The first stop to start your mysterious tour in the enchanting village within the Madonie, could be in the Main Square where a stone shell that would probably contain the very history of the ancient village “of the craters” is located, in a small villa in front of the Mother Church.

According to ancient descriptions, in fact, Gratteri takes its name from some craters present on its territory, formed by the perennial dripping of calcareous rocks that would form springs of purgative and restorative water: “oppidum a Cratere ob perennem stillantem aquam celebri dictum” (R.Pirri, Sicilia sacra…, Vol.II, p. 829, Palermo 1644).
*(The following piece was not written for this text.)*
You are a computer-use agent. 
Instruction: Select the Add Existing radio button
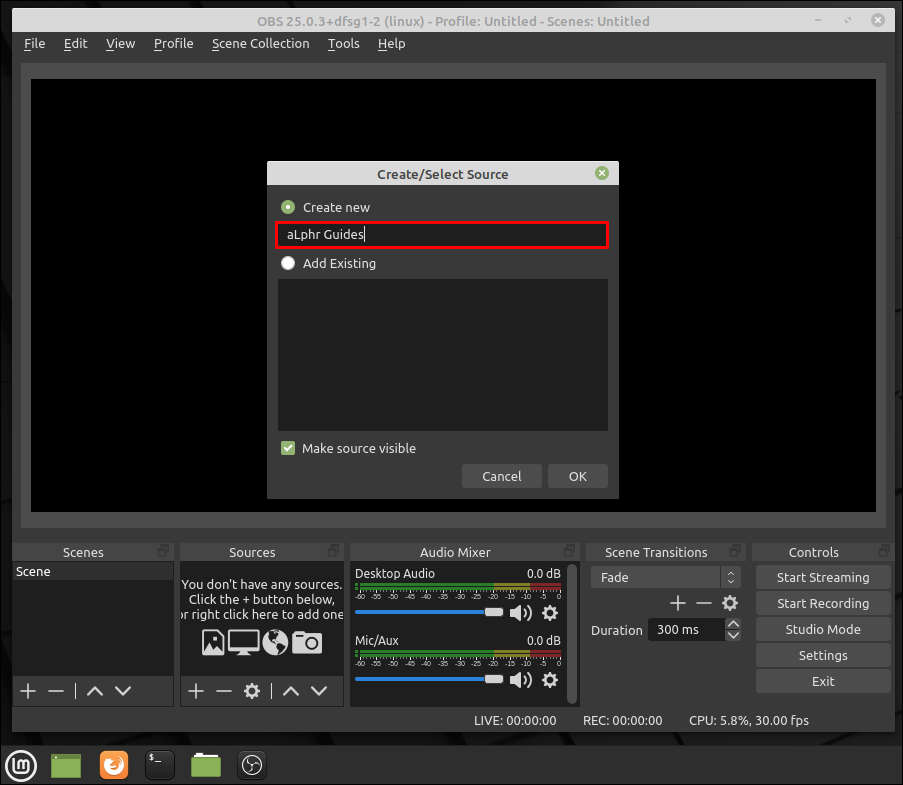coord(288,263)
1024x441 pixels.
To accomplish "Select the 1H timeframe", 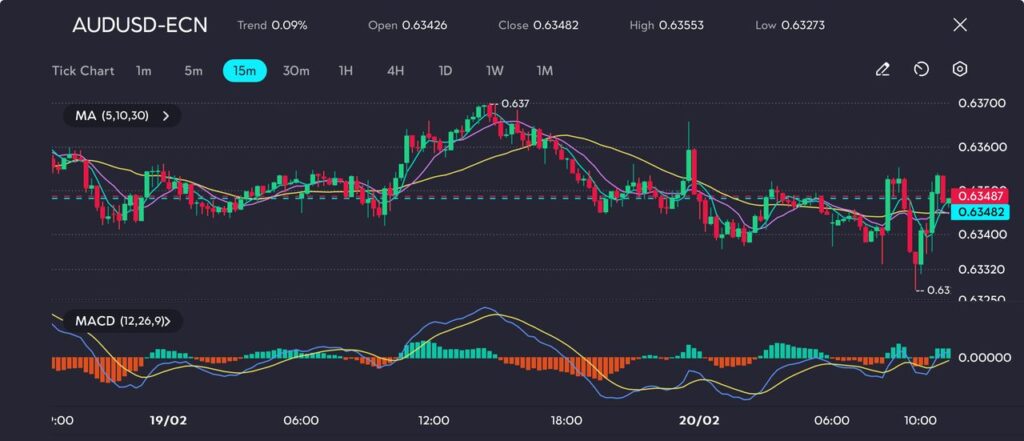I will [x=346, y=71].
This shell should certainly be linked to that one of the Grotta Grattara, from which the village would probably take its name. As the legend claims, in fact, in this fairy cave, lived and still lives today, a thousand-year-old woman, guardian of the cave, the Old Woman, who, according to the Author, must be linked to a primordial priestess who dispensed oracles through the spring of the Nymph, an indigenous Naiad , guardian of the mountain waters.

In the past, in fact, all the traditional and sapiential cultures were animated by a sacral interpretation of the territory. The Greeks and the Romans for example, bound each place to a particular god: the “Genius Loci“. Thus, every spring, every valley, every mountain had its own protective god, the spirit of that place, very often represented by Nymphs that lived in fountains, streams or the sea.

However, the myth of the Old Lady has been handed down over the centuries, and has turned today into another legend, the one of the ugly witch who would dwell in that Cave, to come down to the village on the last night of the year to distribute her gifts to the children. However, there is also a folk history, reported in the past by the two local historians, Scelsi and Ganci Battaglia.

Nymph was a girl from the village who, because of her refusal to correspond to the love of a local squire, was depicted naked in the stone by him, for revenge. In fact, it is said that in the past this fountain was surmounted by a marble statue of a completely naked virgin that spurted water from her udders.

The young woman recognized herself completely naked and because of the strong shame and the rumors in the village she didn’t eat anymore until she let herself die. Then the statue above was mutilated with her head and consequently removed. (I. Scelsi, 1981; G.Ganci Battaglia, 1930).